SPECIAL BOARD OF ADJUSTMENT 1016
Award No. 182
Case No. 182
PARTIES TO DISPUTE:
Brotherhood of Maintenance of Way Employees
and
Consolidated Rail Corporation
STATEMENT OF CLAIM:
Claim of the System Committee of the Brotherhood that:
1. The Agreement was violated when the Carrier failed and
refused to properly compensate the Class 2 and class 3
Machine Operators assigned to Gang TO-401 for work performed
(handling and carrying tools) prior to and after their
regularly assigned work period beginning April 15, 1996 and
on a continuing daily basis thereafter (System Docket MW
4499).
2. The claim as appealed by General Chairman J. Dodd to
Senior Director-Labor Relations J. H. Burton on January 15,
1997 shall be allowed as presented because the appeal was
not disallowed by Senior Director-Labor Relations J. H.

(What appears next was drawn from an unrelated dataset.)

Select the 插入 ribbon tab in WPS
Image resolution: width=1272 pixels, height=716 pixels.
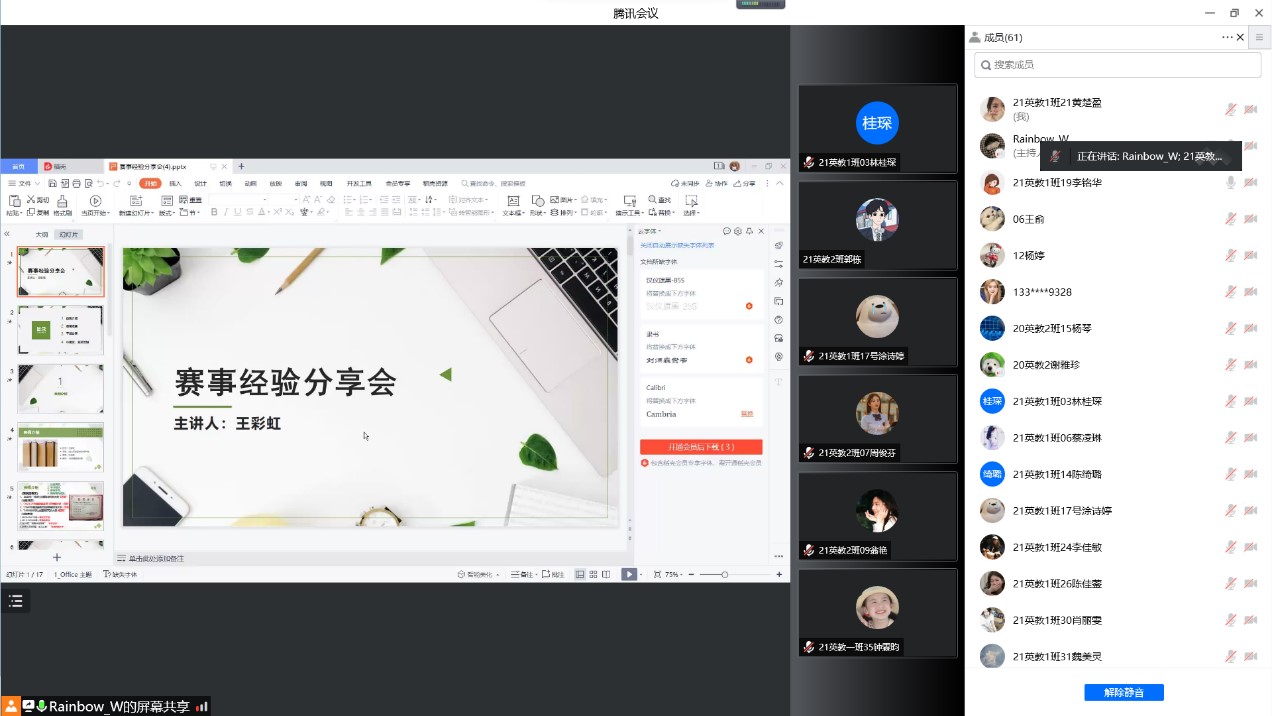[x=175, y=184]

Burton in accordance with Rule 26(c).
3. As a consequence of the violation referred to in
Part (1) and Part (2) above, the Class 2 and Class 3
Machine operators assigned to Gang TO-401 shall each be
allowed one (1) hours pay at their respective time and
one-half rates for each workday they were required to
perform the work in question beginning on April 15,
1996 and continuing until the violation ceases.
FINDINGS:
This Board, upon the whole record and all of the evidence, finds
and holds as follows:
1. That the Carrier and the Employee involved in this
dispute are, respectively, Carrier and Employee within the
meaning of the Railway Labor Act, as amended,; and
2. That the Board has jurisdiction over this dispute.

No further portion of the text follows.